Only the lines from the one containing "Switch to the Project Center tab" through the end of the entries are wanted, retyped exactly and without pictures.

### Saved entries
[Start of section]

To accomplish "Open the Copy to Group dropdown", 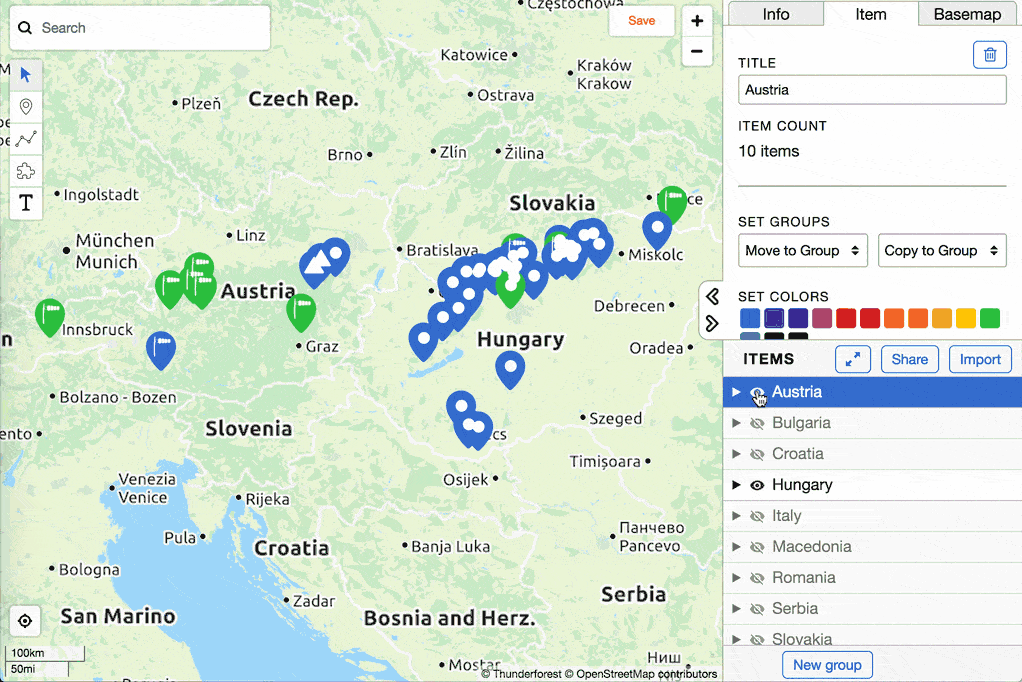I will (x=941, y=250).
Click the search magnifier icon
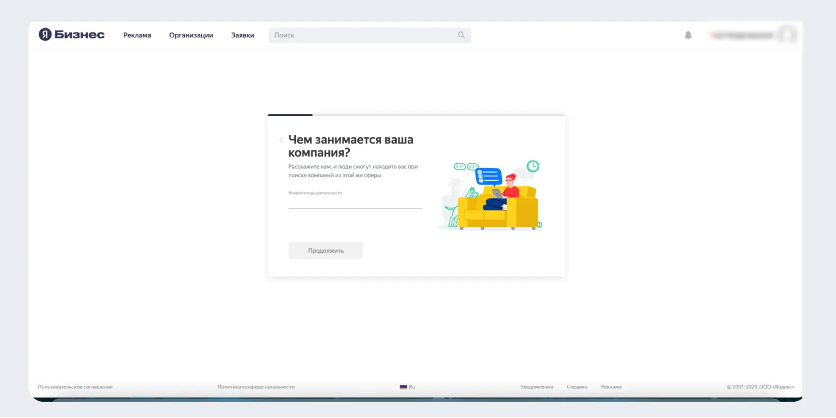 pyautogui.click(x=461, y=35)
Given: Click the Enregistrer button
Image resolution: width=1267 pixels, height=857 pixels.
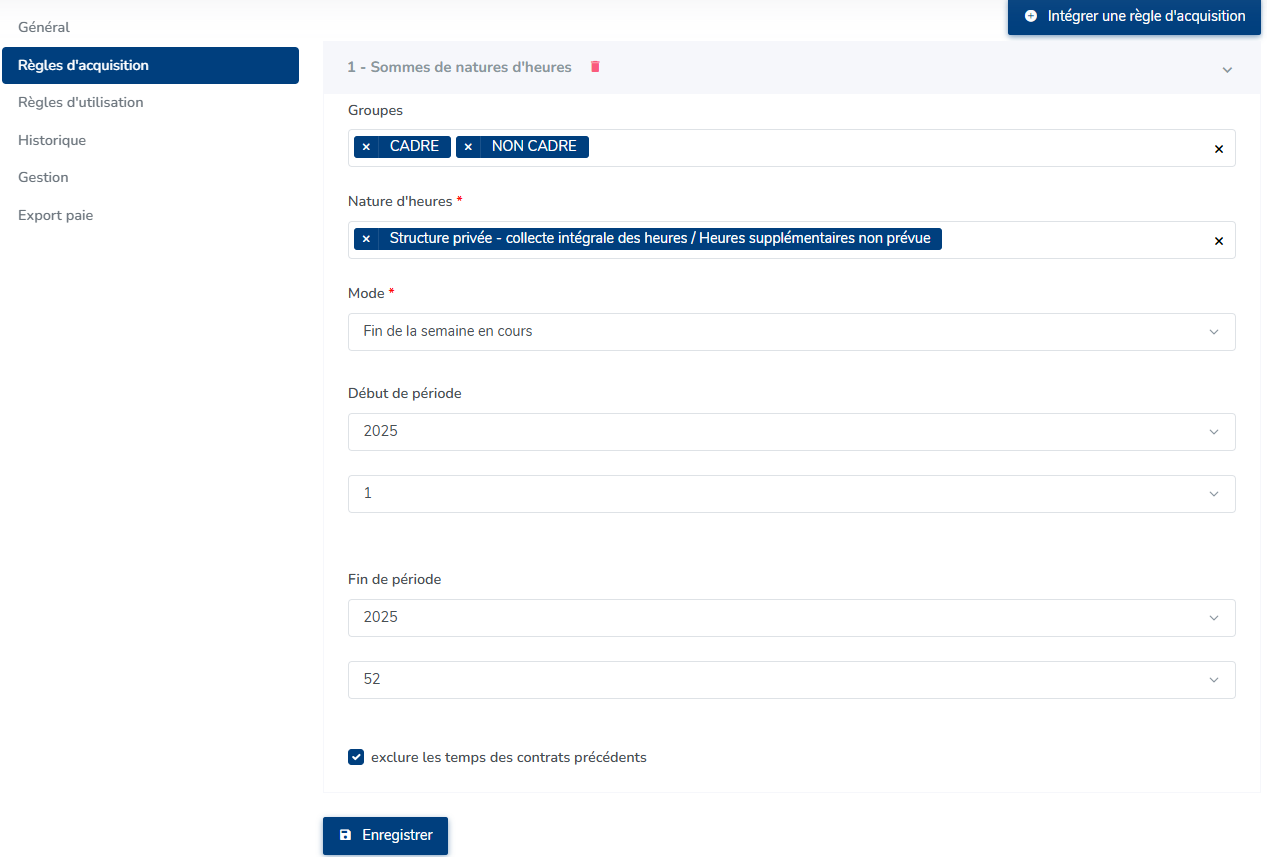Looking at the screenshot, I should tap(385, 835).

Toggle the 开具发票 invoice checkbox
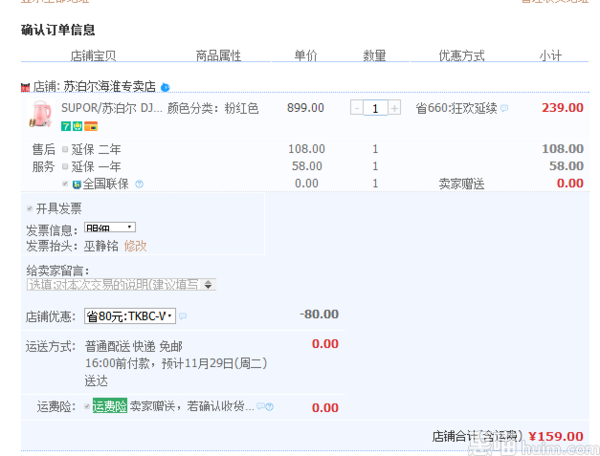click(x=29, y=209)
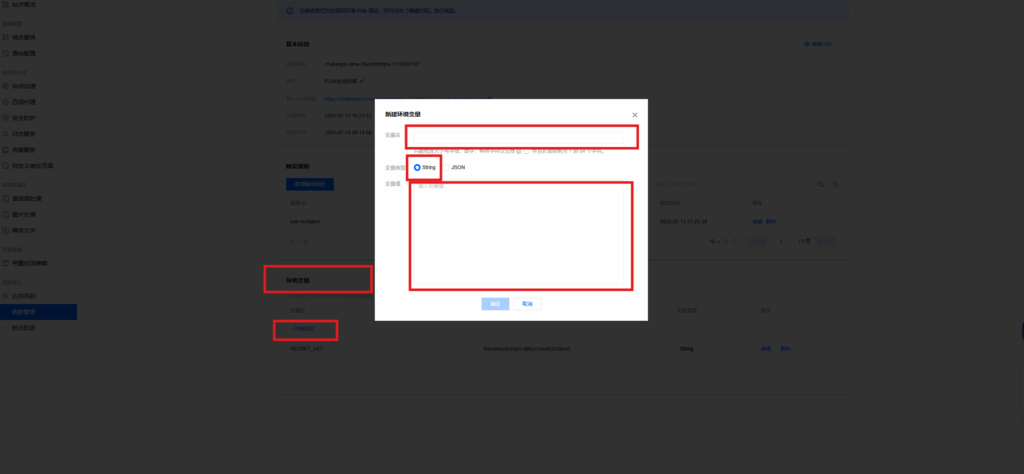
Task: Click inside the 变量值 text area
Action: click(x=521, y=235)
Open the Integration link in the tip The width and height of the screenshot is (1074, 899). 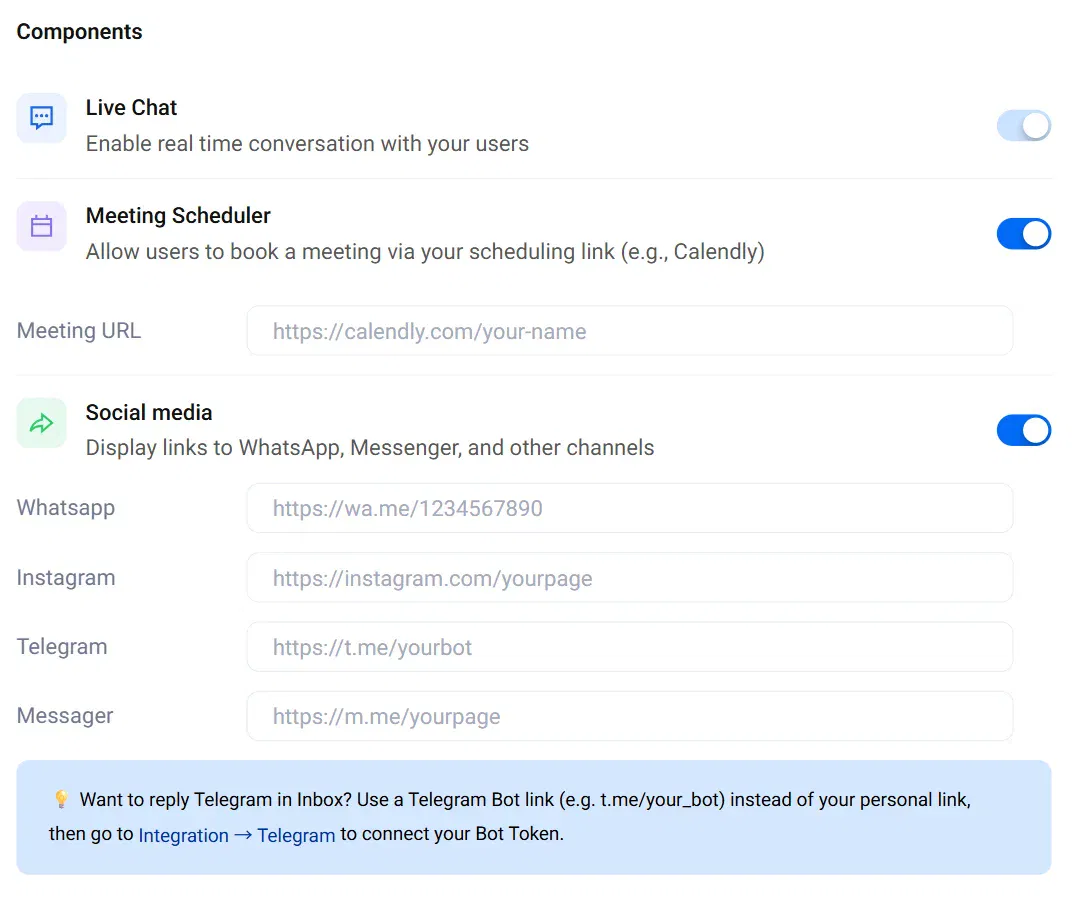(184, 835)
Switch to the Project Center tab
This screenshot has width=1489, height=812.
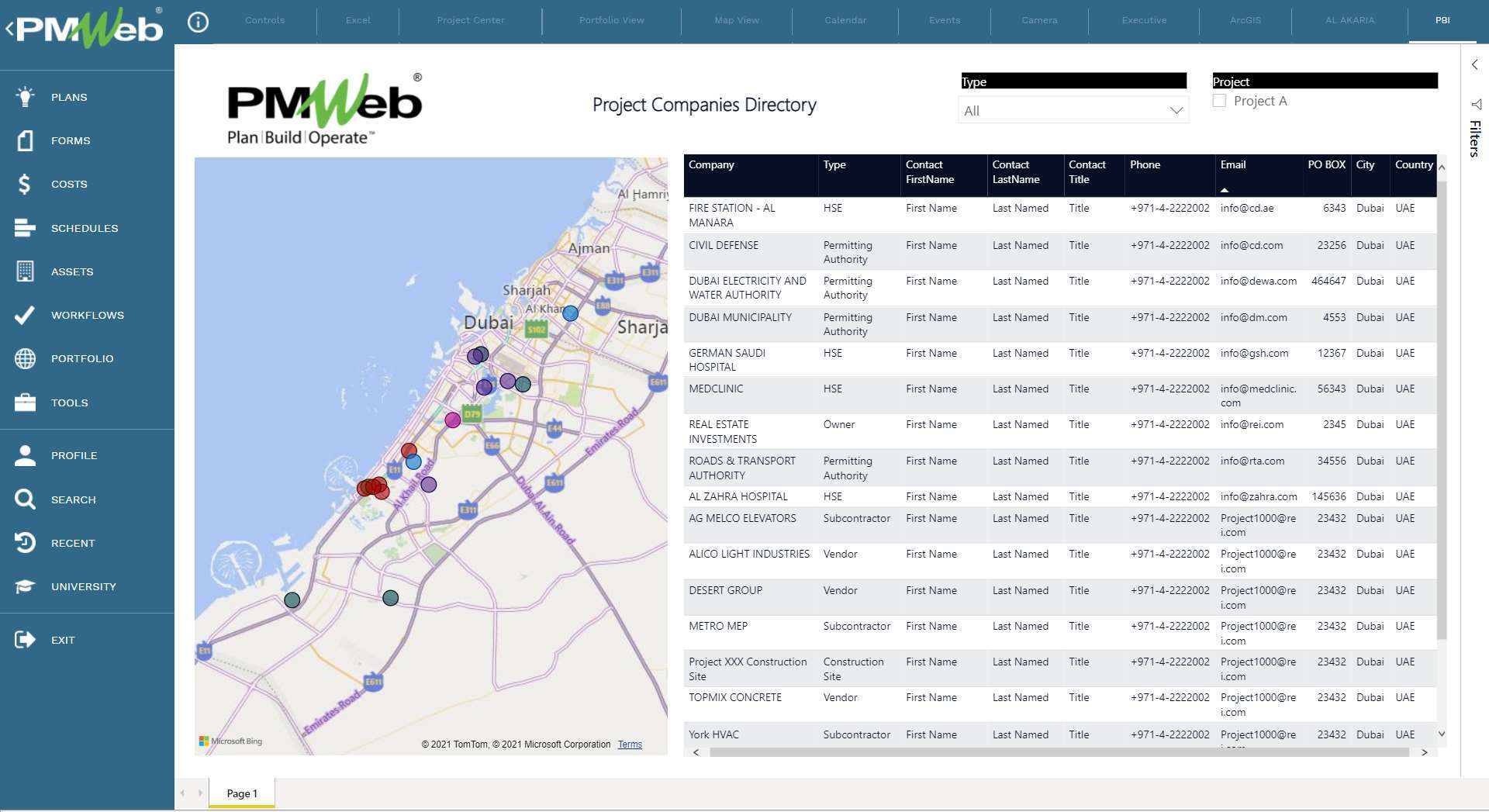(470, 20)
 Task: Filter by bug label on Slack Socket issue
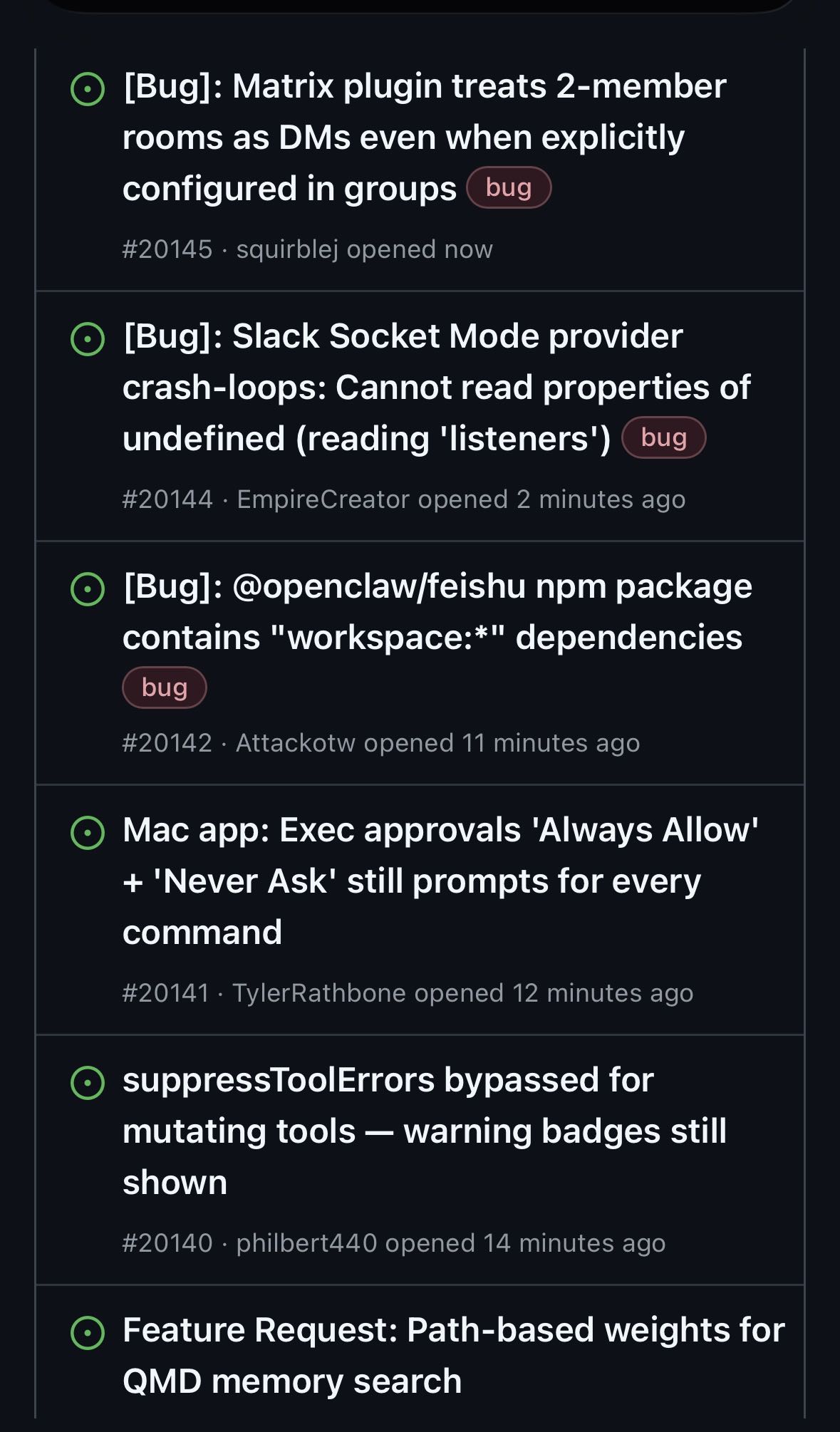(x=663, y=438)
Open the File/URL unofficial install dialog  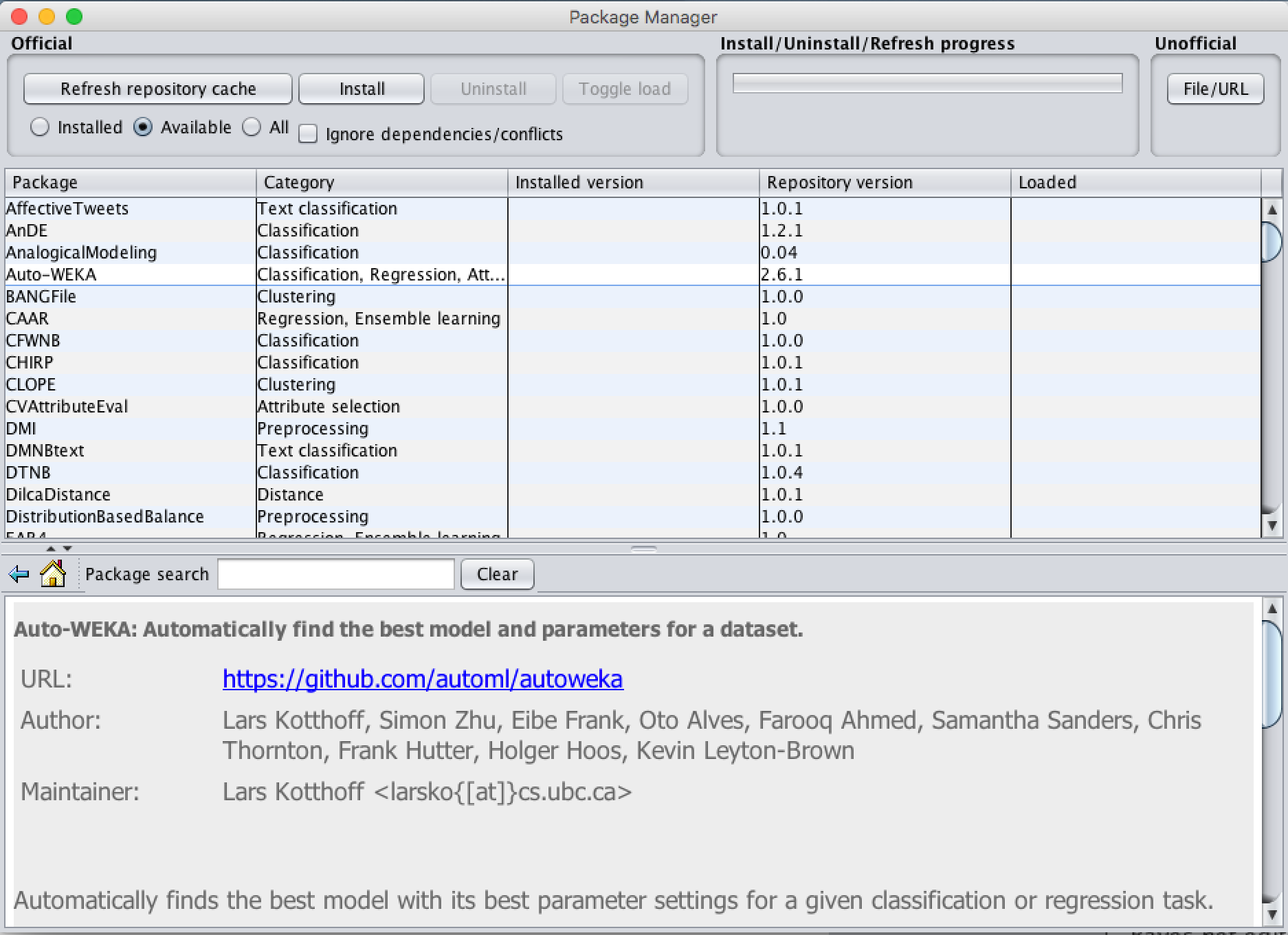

[End of section]

### Solution to the problem
Switch to the Project Center tab
This screenshot has width=1489, height=812.
(470, 20)
 Task: Filter by bug label on Slack Socket issue
(x=663, y=438)
Open the File/URL unofficial install dialog  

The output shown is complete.